On 07/11/18 16:56, Tom Gardner wrote:
> On 07/11/18 08:51, David Brown wrote:
>> On 06/11/18 17:11, Tom Gardner wrote:
>>> On 06/11/18 15:05, David Brown wrote:
>>>> On 06/11/18 15:38, Tom Gardner wrote:
>>>>> On 06/11/18 14:01, Phil Hobbs wrote:
>>>>>> On 11/6/18 7:36 AM, Tom Gardner wrote:
>>>>>>> On 06/11/18 11:28, David Brown wrote:
>>>>>>>> On 05/11/18 19:44, Clive Arthur wrote:
>>>>>>>>> On 05/11/2018 18:01, Tom Gardner wrote:
>>>>
>>>> <snipped>
>>>>
>>>>>>>
>>>>>>> That complexity is a serious issue. If given a piece
>>>>>>> of code, most developers won't understand which
>>>>>>> combination of compiler flag must/mustn't be used.
>>>>>>
>>>>>> Code that works on some compiler settings and not others gives me the
>>>>>> heebie-jeebies. People often talk about "optimizer bugs" that really
>>>>>> aren't anything of the sort. Of course vaguely-defined language
>>>>>> features such as 'volatile' and old-timey thread support don't help.
>>>>>> (Things have been getting better on that front, I think.)
>>>>>
>>>>> Me too, but it is unclear to me that Things
>>>>> Are Getting Better. If they are it is /very/
>>>>> slow and will in many cases be constrained by
>>>>> having to use old variants of a language.
>>>>>
>>>>
>>>> One thing that I can think of that is "getting better" is threading in
>>>> C11 and C++11. I don't see it being particularly popular in C11 -
>>>> people use other methods, and embedded developers are often still using
>>>> older C standards. C++11 gives more useful threading features, which
>>>> have been extended in later versions - they give more reasons to use
>>>> the
>>>> language's threading functionality rather than external libraries.
>>>>
>>>> The other new feature (again, from C++11 and C11) is atomic support.
>>>>
>>>> These are nice, but I think that most people who understands and uses
>>>> "atomic" probably already understood how to use "volatile" correctly.
>>>
>>> Yes, but /very/ slowly.
>>>
>>
>> Agreed. I think especially in C, the multi-threading and atomic stuff
>> was too little, too late. Anyone wanting this is already using it via
>> libraries.
>
> I'm from the time when C explicitly regarded that as a
> library issue not a language issue - and explicitly avoided
> giving libraries the necessary primitives.
>
> At least things have moved on (a bit) since then!
>
In small systems embedded programming, most RTOS's are written in C90,
with a bit of implementation-specific (compiler and target) parts. No,
things have not moved on - not nearly fast enough for my liking, at
least in some areas. A lot of software like this is written to be
portable, and to support the lowest common denominator - and that means
ancient C90 compilers on brain-dead 8-bit architectures.

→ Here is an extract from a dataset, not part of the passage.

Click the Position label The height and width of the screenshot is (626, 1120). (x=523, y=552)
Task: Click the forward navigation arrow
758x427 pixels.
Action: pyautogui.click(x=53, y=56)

Embedded development - both hardware and software - is often a curious
mixture of wanting the latest and greatest, fastest, smallest and
cheapest, while simultaneously wanting tried and tested technology that
has proven its worth over a decade or two.
>
>
>> In C++, the case is a bit different as the standard C++11 threading
>> things give you many advantages over OS calls and macros. It is much
>> nicer to simply create a local lock object and then know that you hold
>> the lock for as long as that object is in scope, than to have to have a
>> call to get the lock, then have matching releases on all possible exit
>> points from the function (including exceptions). At least some of this
>> could have come earlier, of course, but language improvements in C++11
>> with "auto" and better templates gave an overall better system.
>
> Agreed. An OS call to do a context switch might be OK
> on a PDP11 "workstation", but beyond that it has always
> sucked.
>
Do you mean cooperative multi-tasking as distinct from pre-emptive
multi-tasking? Each method has its advantages and disadvantages.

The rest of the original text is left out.